Sean's Blog

Analyze Your Twitter (X) Likes

A small tutorial how you can easily explore your past Twitter (X) likes using Digger Solo.

Export and download your personal Twitter data: Navigate to More -> Settings -> "Your account" -> "Download an archive of your data" and click "Request an archive" button. This will allow you to download an archive of all your Twitter interactions including all posts you ever liked.

Converting the data

Create the file export-likes.py in your twitter archive directory (which is named sth. like twitter-random-date). And place following code into it, then run it using python3 export-likes.py (which creates the directory named twitter-likes containing all your likes as text files):

import json
import os
import re


def preprocess_file(file_path):
    with open(file_path, "r", encoding="utf-8") as f:
        lines = f.readlines()
    # Remove the first line containing "window.YTD.like.part0 = ["
    cleaned_data = "[" + "".join(lines[1:])  # Skip the first line
    return cleaned_data


# Function to sanitize filenames
def sanitize_filename(filename):
    # Remove invalid characters for filenames
    sanitized = re.sub(r'[\\/*?:"<>|]', "", filename)
    # Replace newlines and tabs with spaces
    sanitized = re.sub(r"[\n\t\r]", " ", sanitized)
    # Limit length and trim whitespace
    return sanitized.strip()


# Function to parse JSON and write tweets to text files
def save_tweets_to_files(file_path):
    # Ensure the file exists
    if not os.path.exists(file_path):
        print(f"File not found: {file_path}")
        return

    # Create directory if it doesn't exist
    output_dir = "twitter-likes"
    if not os.path.exists(output_dir):
        os.makedirs(output_dir)

    # Preprocess the file to remove invalid JSON prefix
    cleaned_data = preprocess_file(file_path)

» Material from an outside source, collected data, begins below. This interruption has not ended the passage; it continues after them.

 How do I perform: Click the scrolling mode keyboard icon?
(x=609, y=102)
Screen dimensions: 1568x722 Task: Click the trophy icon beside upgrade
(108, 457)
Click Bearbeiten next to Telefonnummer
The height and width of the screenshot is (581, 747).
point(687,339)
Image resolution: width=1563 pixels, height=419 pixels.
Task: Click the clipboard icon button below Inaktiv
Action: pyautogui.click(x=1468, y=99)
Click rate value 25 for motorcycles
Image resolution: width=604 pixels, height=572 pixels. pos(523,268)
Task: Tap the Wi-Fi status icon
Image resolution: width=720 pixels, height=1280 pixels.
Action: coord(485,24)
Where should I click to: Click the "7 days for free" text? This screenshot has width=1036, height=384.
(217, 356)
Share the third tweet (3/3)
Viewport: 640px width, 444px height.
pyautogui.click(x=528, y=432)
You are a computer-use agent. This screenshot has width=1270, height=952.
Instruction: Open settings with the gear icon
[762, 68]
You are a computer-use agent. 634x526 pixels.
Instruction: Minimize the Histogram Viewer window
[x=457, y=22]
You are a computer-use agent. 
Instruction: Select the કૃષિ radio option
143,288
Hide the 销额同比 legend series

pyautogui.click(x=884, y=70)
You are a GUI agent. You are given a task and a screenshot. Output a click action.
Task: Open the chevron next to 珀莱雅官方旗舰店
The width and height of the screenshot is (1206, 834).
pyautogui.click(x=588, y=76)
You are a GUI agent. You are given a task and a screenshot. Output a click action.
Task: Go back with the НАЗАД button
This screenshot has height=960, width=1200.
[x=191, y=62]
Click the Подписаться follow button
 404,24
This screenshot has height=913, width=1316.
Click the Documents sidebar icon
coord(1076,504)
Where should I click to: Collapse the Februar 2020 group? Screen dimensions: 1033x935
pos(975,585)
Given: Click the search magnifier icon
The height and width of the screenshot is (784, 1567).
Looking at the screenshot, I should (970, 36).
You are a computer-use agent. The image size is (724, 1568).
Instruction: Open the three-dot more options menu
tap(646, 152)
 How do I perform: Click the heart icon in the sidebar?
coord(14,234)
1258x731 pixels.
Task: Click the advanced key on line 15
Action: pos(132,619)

    # Parse the cleaned JSON data
    try:
        data = json.loads(cleaned_data)
    except json.JSONDecodeError as e:
        print(f"Error decoding JSON: {e}")
        return

    # Iterate through the parsed data and save tweets to text files
    for index, item in enumerate(data):
        like = item.get("like", {})
        full_text = like.get("fullText", "")
        expanded_url = like.get("expandedUrl", "")

        # Use first chars as filename, fallback to index if empty
        if full_text:
            base_filename = full_text[:120]
            filename = sanitize_filename(base_filename) + ".txt"
        else:
            filename = f"tweet_{index + 1}.txt"

        # Create a text file for each tweet in the twitter-likes directory
        file_path = os.path.join(output_dir, filename)
        with open(file_path, "w", encoding="utf-8") as file:
            file.write(full_text + "\n")  # Write full text
            file.write(expanded_url)  # Write expanded URL

    print(f"Tweets have been saved to text files in the '{output_dir}' directory.")


# Modify path to your file
file_path = "./data/like.js"
save_tweets_to_files(file_path)

Importing the data

Just import the created twitter-likes directory containing your likes as text files using Digger Solo and dig in! Use the powerful search to find specific tweets or use the semantic data map to freely explore all of your likes clustered by content similarity.